As we covered in 'Inflation Explained', inflation can be defined as an increase in the price of a defined group of goods and services and the subsequent reduction in the true value of money.

There are different types of inflation that you will encounter, some referring to how the information is gathered to measure inflation and categories of how inflation is influenced.

Inflation Sampling Types

As with the majority of economic benchmarks, inflation is based on economic samples. These include a myriad of factors which benchmark the flow of money and value of goods. As with any mathematic sample, there can be variation and fluctuation in the sample figures. These fluctuations can distort the benchmark figure upon which key economic forecast are made. In order to rationalise the inflation figure, economists analyse inflation metrics and clean our those which are likely to cause anomalies on inflation figures. The refined output is known as 'Core inflation'. Core inflation is a more reliable benchmark for economic forecasts but, it remains a sample and indication only. No forecasts are ever 100% accurate.
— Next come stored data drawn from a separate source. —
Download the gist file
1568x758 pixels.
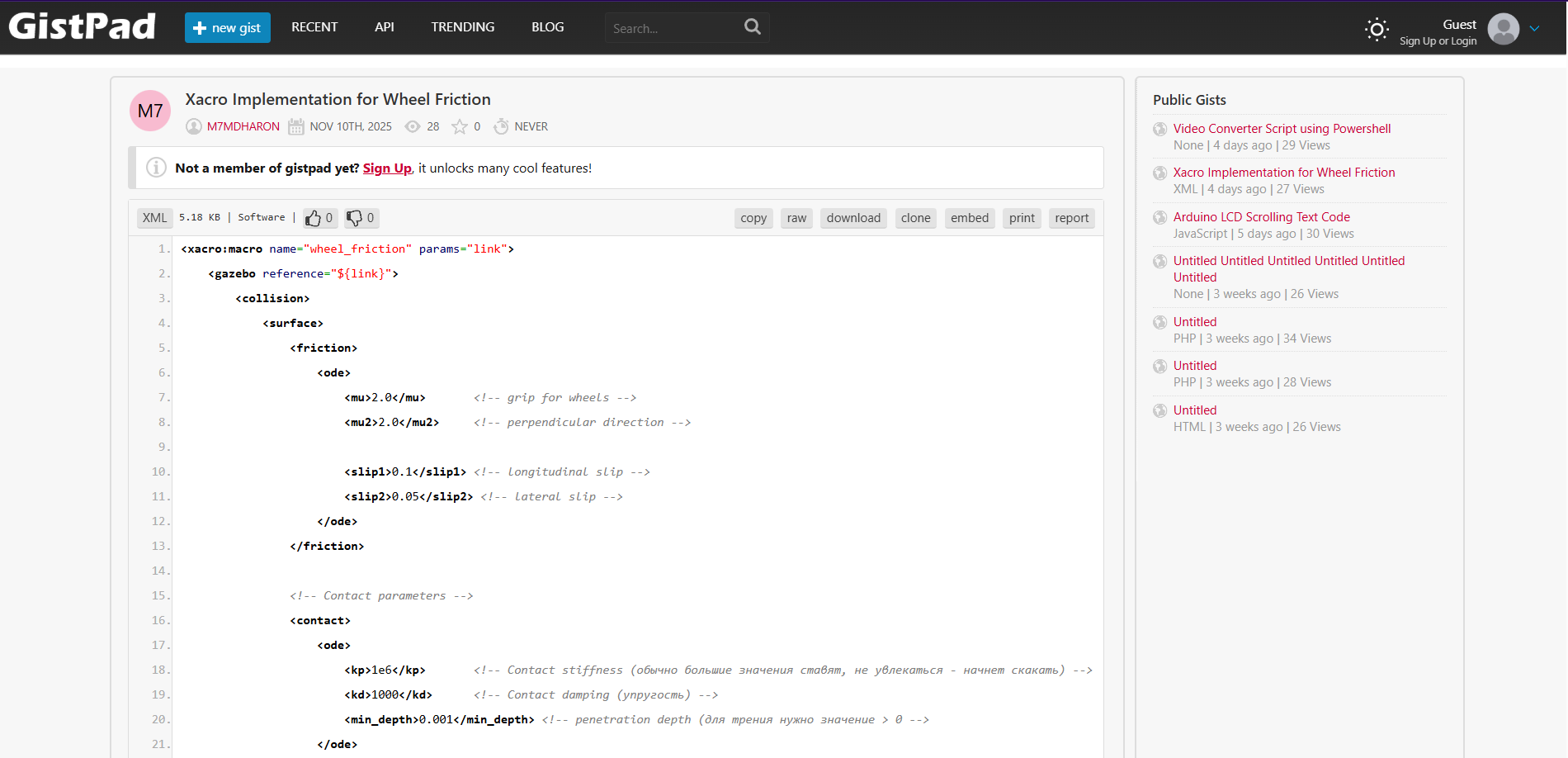click(852, 217)
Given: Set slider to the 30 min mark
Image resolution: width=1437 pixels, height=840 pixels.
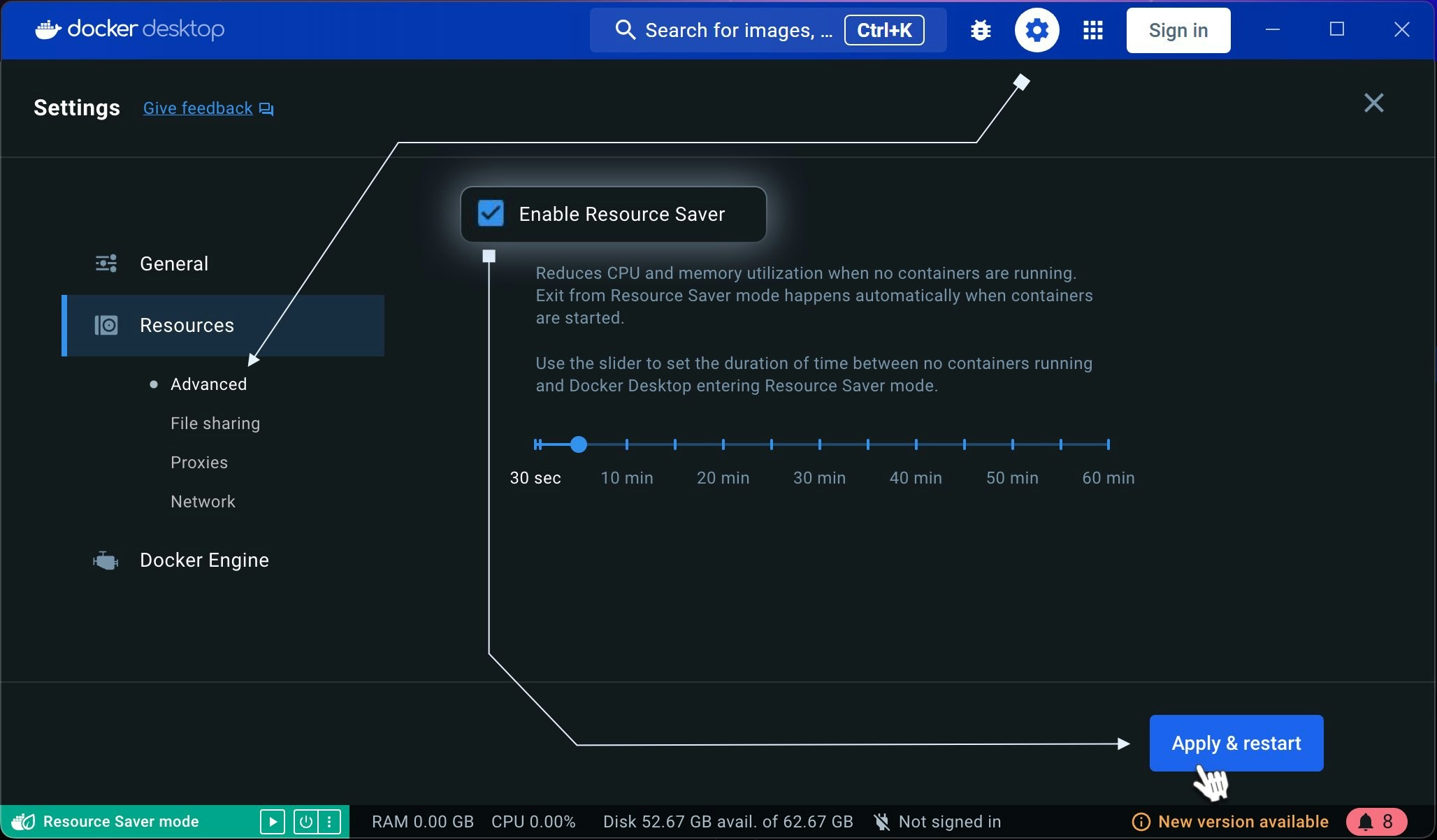Looking at the screenshot, I should (819, 444).
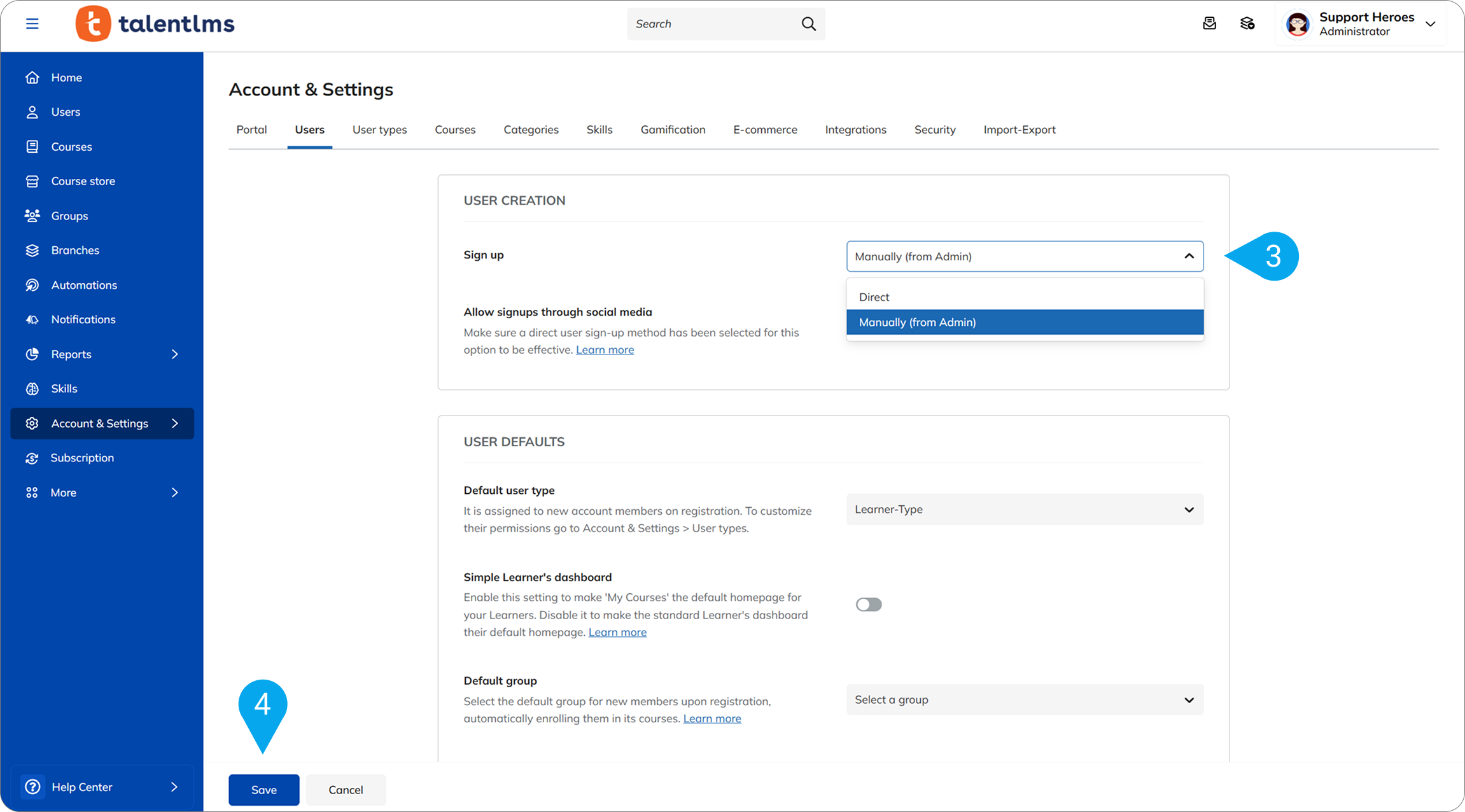1465x812 pixels.
Task: Click the course store icon in header
Action: tap(1247, 24)
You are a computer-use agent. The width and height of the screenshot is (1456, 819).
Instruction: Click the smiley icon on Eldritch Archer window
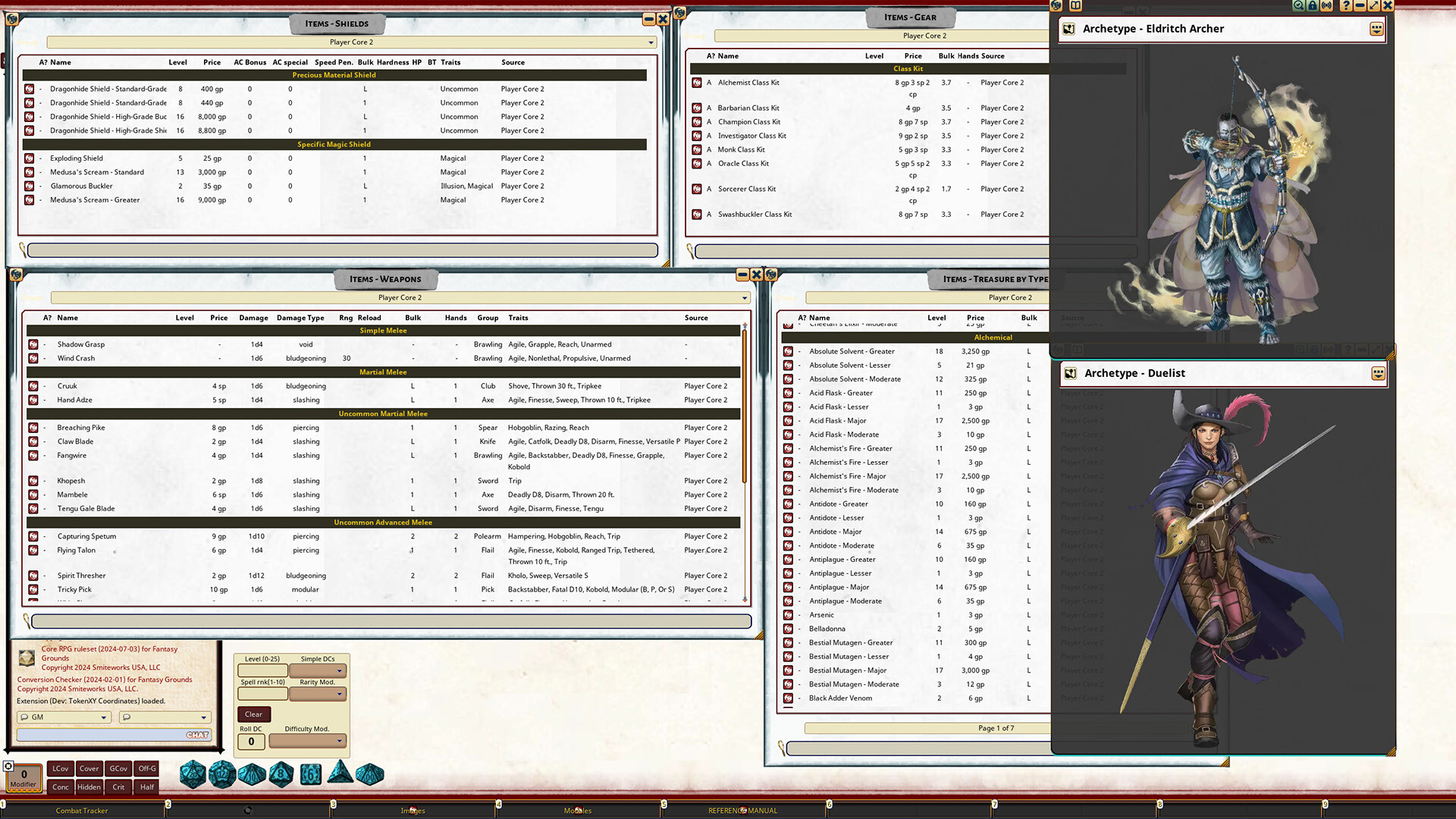1377,28
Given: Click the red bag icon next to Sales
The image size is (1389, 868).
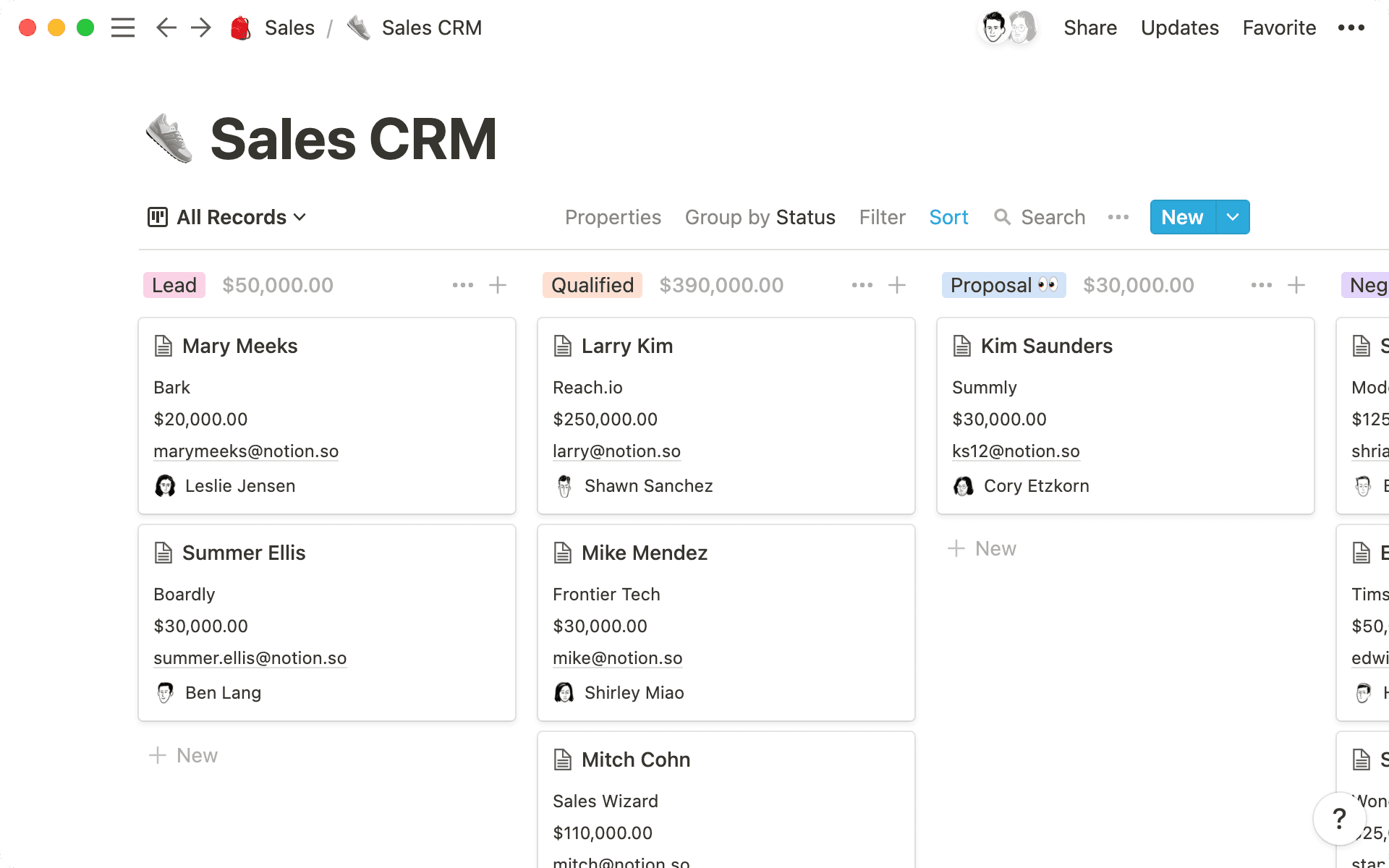Looking at the screenshot, I should click(239, 27).
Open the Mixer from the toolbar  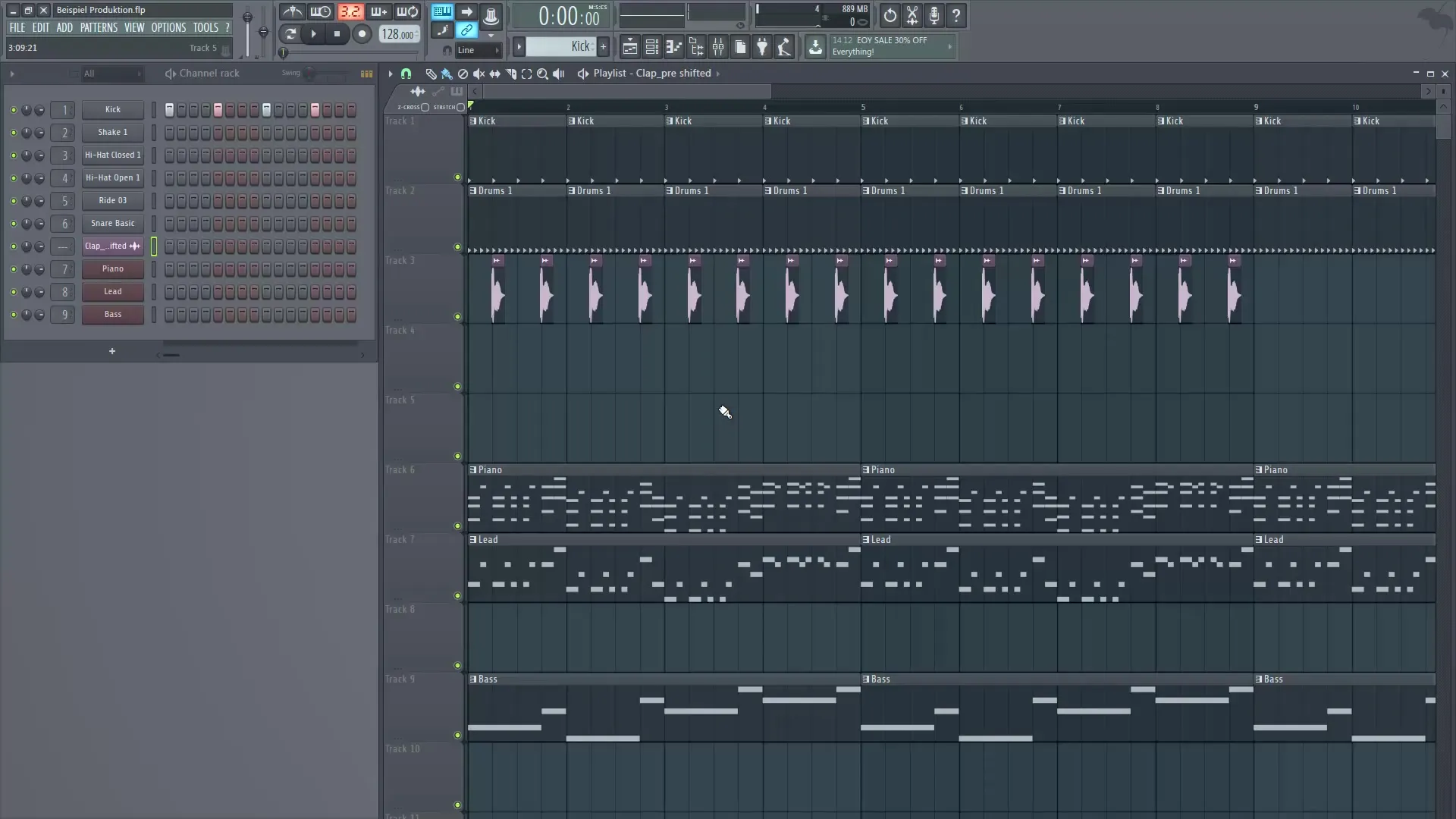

In simple terms, 'Inflation' tends to mean a broader sample where as 'Core Inflation' suggests that some thought and work have been invested to produce a more robust inflation figure.

Inflation Influencing Types

Understanding the inflation sampling approach is useful but what are the different "types" of inflation? The types of inflation are typically named by the events that influence inflation, these can be categorised as

  1. Pull inflation: When Aggregate Demand grows faster than Aggregate Supply. Pull inflation is the most common inflation type you will encounter in modern economics. The combination of increasing population, expedited production times and market driven underproduction (artificial inflation) are but a number of factors which drive pull inflation.
    1. Growth-pull (Demand-pull): When economic growth outstrips the ability to support manageable growth (insufficient supply chain, infrastructure, materials or skills)
    2. Wage-pull: When a shortage of a specific skillset or emerging market forces companies to pay higher salaries to secure the appropriate workforce. This in turn may lead to wage -push inflation on product/service costs.
  2. Push inflation: Push inflation occurs when the factors affecting the holistic cost of the product/service result in the increased resell value of the goods/skills.
    1. Cost-push: When there is an increase in the cost of materials/production which directly affects the cost of production. Examples include increasing cost of metals or additional safety measures / production standards
    2. Wage-push: Salary costs are typically always rising so create additional cost in all markets Year-on-Year (YoY) but Wage-push typically refers to accelerated salary costs, perhaps due to an increased requirement for a specific skill or due to litigation on training requirements.
  3. Currency inflation: Fluctuations in global exchange rates have had more impact in the past 30 years as consumers increasing buy directly from external countries. As the 'exchange rate' value of those goods fluctuates, so does the spending habits of consumers. Currency inflation is known as imported inflation and is caused when the exchange rate is such that imported goods become more expensive to the native consumer. Currency exchange inflation can affect both push and pull inflation as markets adapt to meet the changing economic situation, in the long term changing where goods are manufactured and workforce employed. Good example being the high use of call centres in Poland, India and Pakistan where staff costs were significantly cheaper due to exchange rates and wage push inflation in the UK.
  4. Tax inflation: increasing taxes reduces the flow of money and buying power of businesses and consumers. This in turn leads to a reduced demand and can cause deflation. Reducing taxes increases the flow of money in local and the wider economy and businesses invest and people spend more which in turn can lead to demand inflation.